Oyedele: What were your biggest lessons from
that day?

Rosenberg: It was a phenomenal learning lesson.
I learned that there is a fundamental difference between a
correction, no matter how steep, and a bear market. You don’t
just measure
a bear market
in terms of peak or trough but also in terms of
duration. It’s not just magnitude — it’s also duration.

What I also learned was that you can have a bear market without
there being a recession. And that’s what everybody had wrong.
Everybody thought the stock market collapse was going to lead to
a recession. It’s recessions that cause bear markets, not the
other way around. That’s why most investment banks like to have
an economist on hand.

Everybody thought we were going to have a recession after the
collapse of 1987, but that didn’t happen. The Fed cut rates in
early ’88, and all of a sudden the economy really caught a
massive tailwind. What was interesting — and this is the dynamic
of human nature — was that the same people that thought we were
going to have a recession after the stock market collapsed were
the same people forecasting a business expansion that would never
die: the famous Reagan cycle.

That long Reagan expansion that everybody thought was going to
live on forever died in its 92nd month.

We are celebrating this month [October 2017] the 100th
anniversary of this economic cycle. We’ve already bypassed the
long Reagan cycle by eight months. In fact, if we make it to May
[2018] — which we probably will — this will go down as the
second-longest expansion in recorded history.
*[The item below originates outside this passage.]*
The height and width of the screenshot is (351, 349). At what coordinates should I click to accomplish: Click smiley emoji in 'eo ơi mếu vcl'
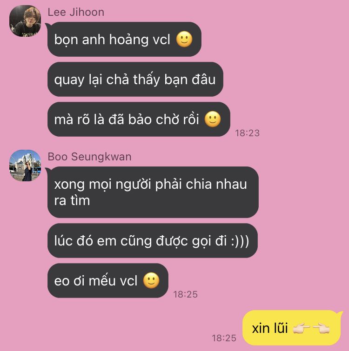pyautogui.click(x=151, y=280)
But the Fed is raising rates alongside the complication of
unwinding its balance sheet. I’ve never seen a Fed tightening
cycle with the economy accelerating. They’ve always ended with
the economy either in recession or sharply decelerating.

I remember Reagan also cut taxes in 1981 as he took the top
marginal rate from 70% to 50%. And we had a six-quarter recession
that nobody saw happening beginning July 1981, just as the tax
cuts were being formulated. The reason was the Volcker Fed did
not accommodate that tax cut. It raised rates, and we fell into a
recession even with the fiscal relief. A very valuable learning
lesson was that in the battle between fiscal and monetary policy,
monetary policy always wins when it comes to determining the
contours of the business cycle.

I think we’re much further into the economic cycle now than we
were then. I’m thinking this is more probably like 1989 than it
is 1987 from a business-cycle standpoint.